4. Ubiquitylation in Neurodevelopment

Ashitomi et al. summarize the roles of Cullin–RING E3 ligase (CRL) complexes in brain development and NDDs [12]. They detail how ubiquitin-mediated protein degradation orchestrates all stages of brain development, ranging from neural stem cell proliferation to neuronal migration and synapse formation. Furthermore, they demonstrate—using behavioral analyses in mouse models—that mutations in specific genes such as CUL3 and CUL4B are implicated in the pathogenesis of NDDs. The article concludes that the elucidation of these molecular mechanisms will pave the way for the development of future therapeutic strategies.

5. Ubiquitylation and Deubiquitylation in Kidney Disease

The review article by Zhou et al. explores the roles of the ubiquitin and ubiquitin-like modifiers (UBLs) in the pathogenesis of acute kidney injury (AKI) [11]. The authors emphasize that these systems do not operate as independent pathways but instead form intricately coordinated regulatory networks that govern inflammatory responses, cell death, and mitochondrial dysfunction. Specifically, the review details how the E1–E2–E3 enzymatic cascade and DUBs play central roles in cellular survival and repair processes. It further highlights that ubiquitylation-related post-translational modifications, including SUMOylation and neddylation, influence renal cell fate and are implicated in disease progression. The article proposes that targeting these regulatory mechanisms through novel drug development and precision medicine approaches may represent innovative therapeutic strategies for AKI.

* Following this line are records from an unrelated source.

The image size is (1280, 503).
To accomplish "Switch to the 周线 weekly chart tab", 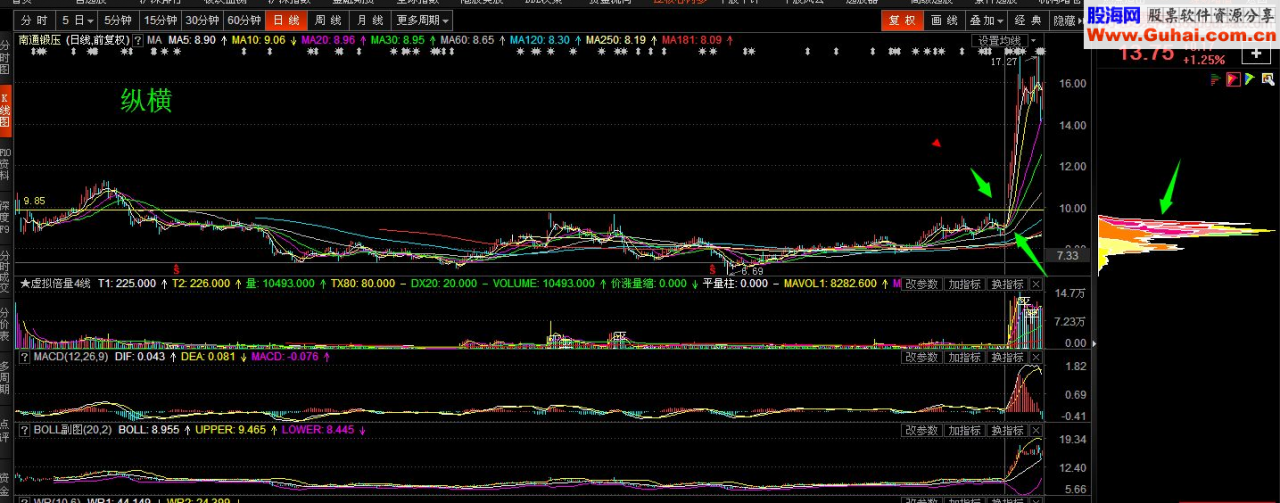I will pyautogui.click(x=327, y=20).
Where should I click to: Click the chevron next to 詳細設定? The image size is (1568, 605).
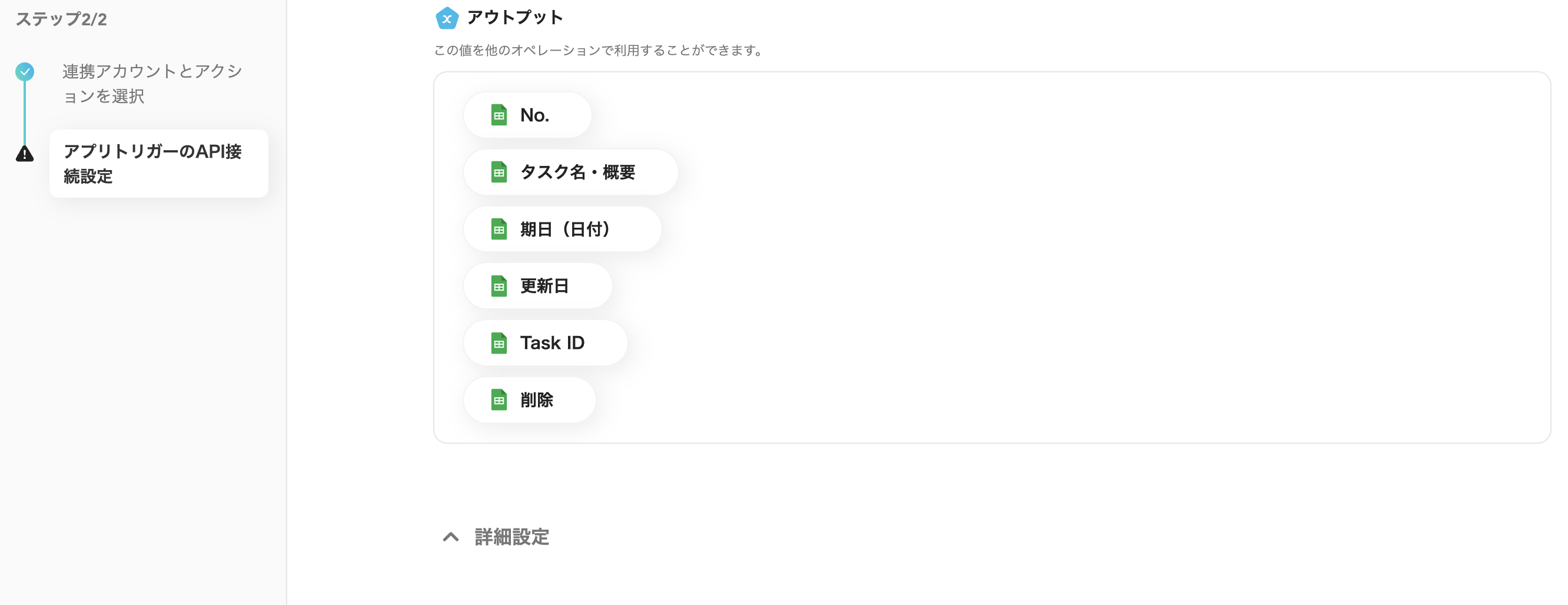[450, 537]
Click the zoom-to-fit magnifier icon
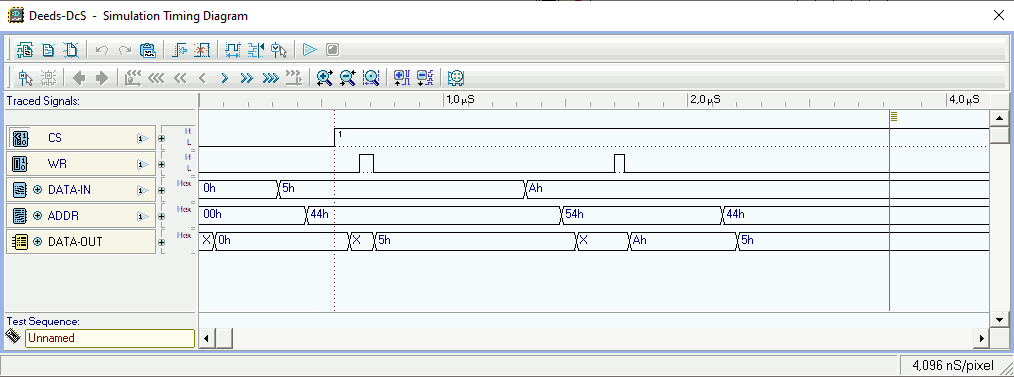This screenshot has width=1014, height=377. 371,78
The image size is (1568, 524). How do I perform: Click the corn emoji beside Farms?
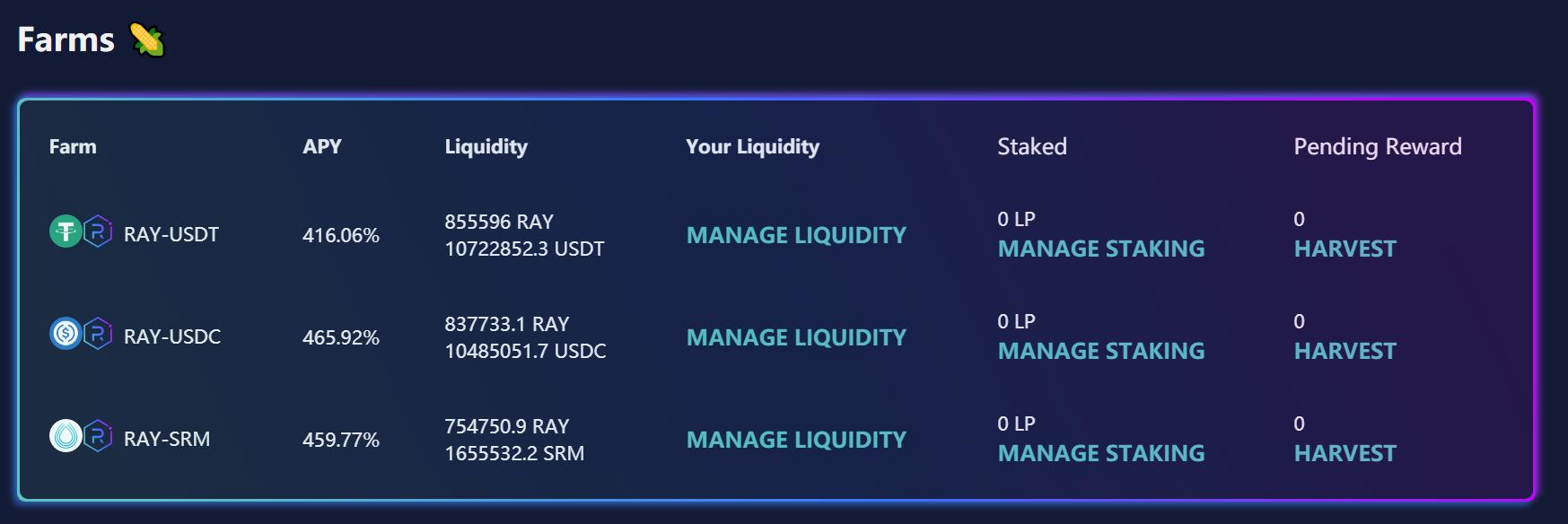pos(147,40)
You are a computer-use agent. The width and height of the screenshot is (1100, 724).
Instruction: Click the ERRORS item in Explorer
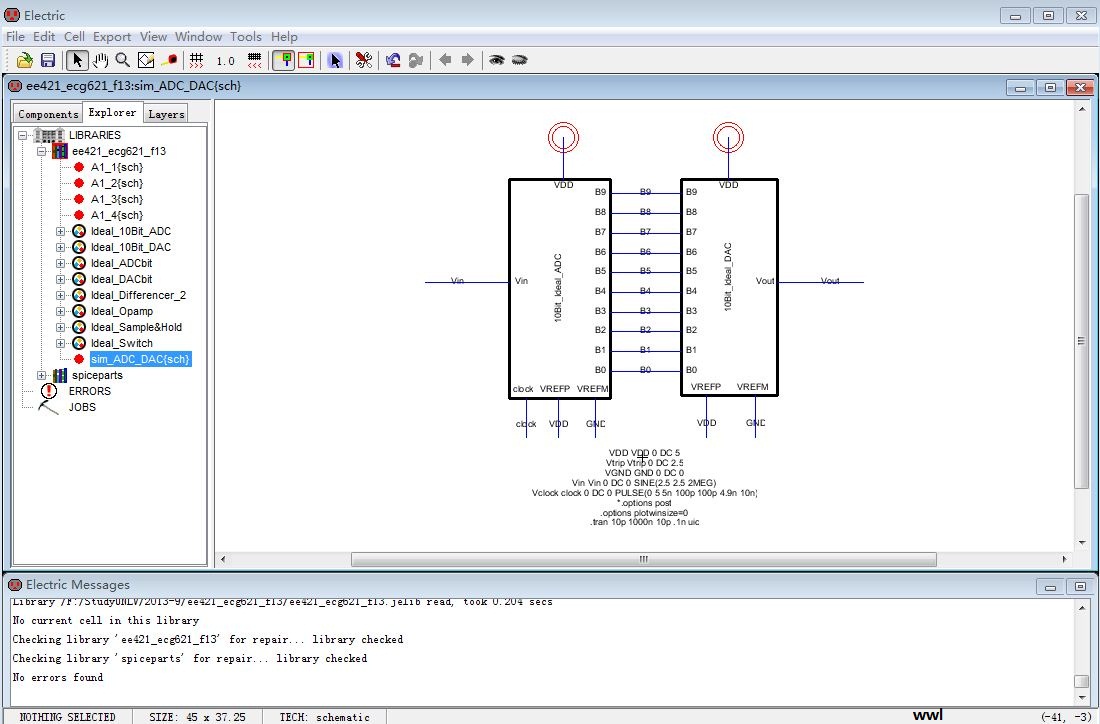89,391

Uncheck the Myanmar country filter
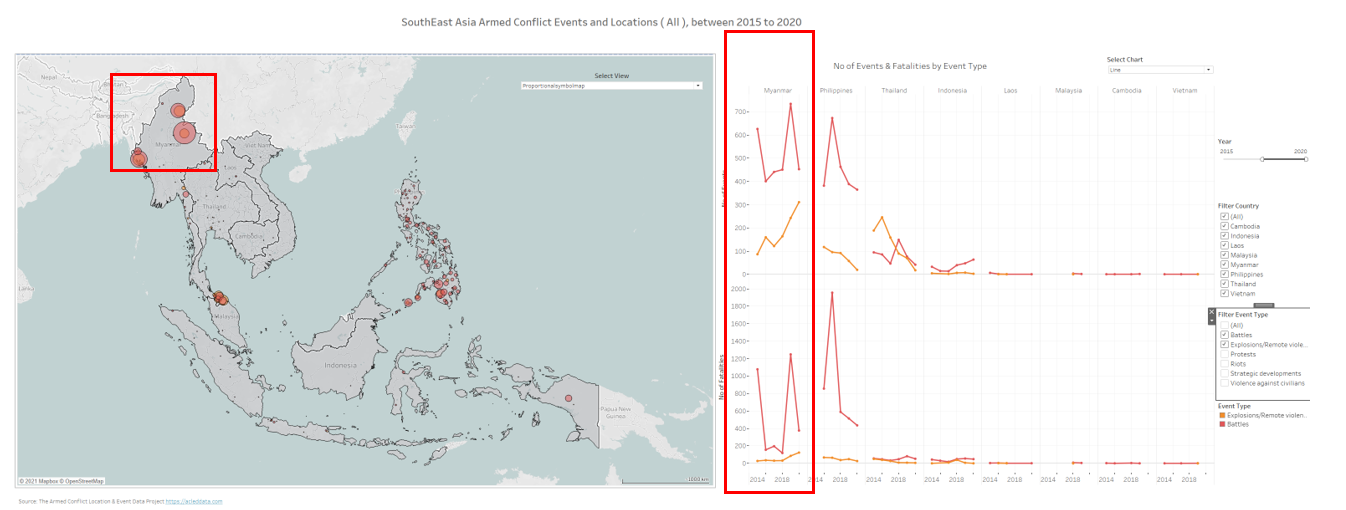[1224, 265]
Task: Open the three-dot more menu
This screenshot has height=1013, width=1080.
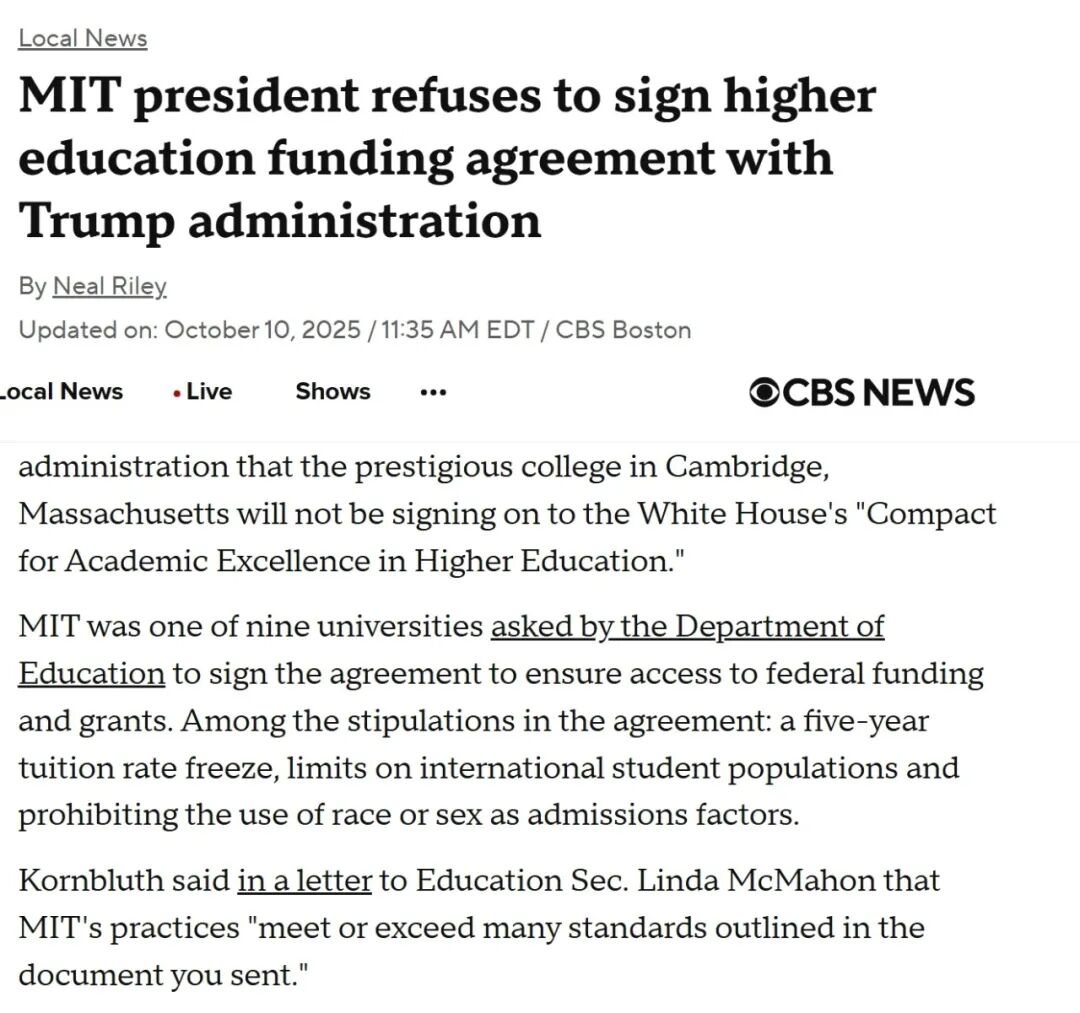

6. Emerging Technologies for Identifying Substrates

Matsuhisa et al. highlight state-of-the-art technologies for identifying ubiquitylation targets [14]. Because E3 ligases recognize substrates with high specificity and are closely involved in disease pathogenesis, accurate identification of their targets is indispensable for therapeutic research. The authors focus on proximity-labeling approaches using biotin ligases, such as BioID, as powerful methods to capture transient interactions that are difficult to detect with conventional techniques. Their review compares the characteristics of advanced enzymes, including TurboID and AirID, and summarizes how these tools have been applied to systematic substrate discovery. In addition, it discusses their contributions to next-generation drug development strategies, such as PROTACs, and the potential of genome editing to analyze target proteins under physiological conditions. The authors emphasize that these emerging technologies will serve as key drivers for the development of novel therapeutic strategies for cancer and neurodegenerative diseases.

7. Concluding Remarks

Collectively, the seven articles highlighted in this Editorial underscore the central role of ubiquitin-dependent regulatory systems in human disease, spanning neurodevelopmental disorders, cancer, inflammation, acute organ injury, and genome maintenance. By covering diverse molecular layers, including E2/E3 ligases, DUBs, UBLs, and emerging proximity proteomics technologies, these studies illustrate how finely tuned ubiquitin signaling governs cell fate decisions under both physiological and pathological conditions. The integration of advanced methodologies, particularly proximity labeling-based proteomics, further highlights a shift toward system-level mapping of ubiquitin networks in native cellular contexts. Together, these works emphasize that ubiquitin signals should be viewed not as isolated enzymatic events but as interconnected regulatory circuits with broad biological and clinical consequences. I anticipate that the concepts and approaches presented in this Special Issue will stimulate further interdisciplinary research and accelerate the development of therapeutic strategies targeting ubiquitin-mediated pathways across a wide spectrum of diseases.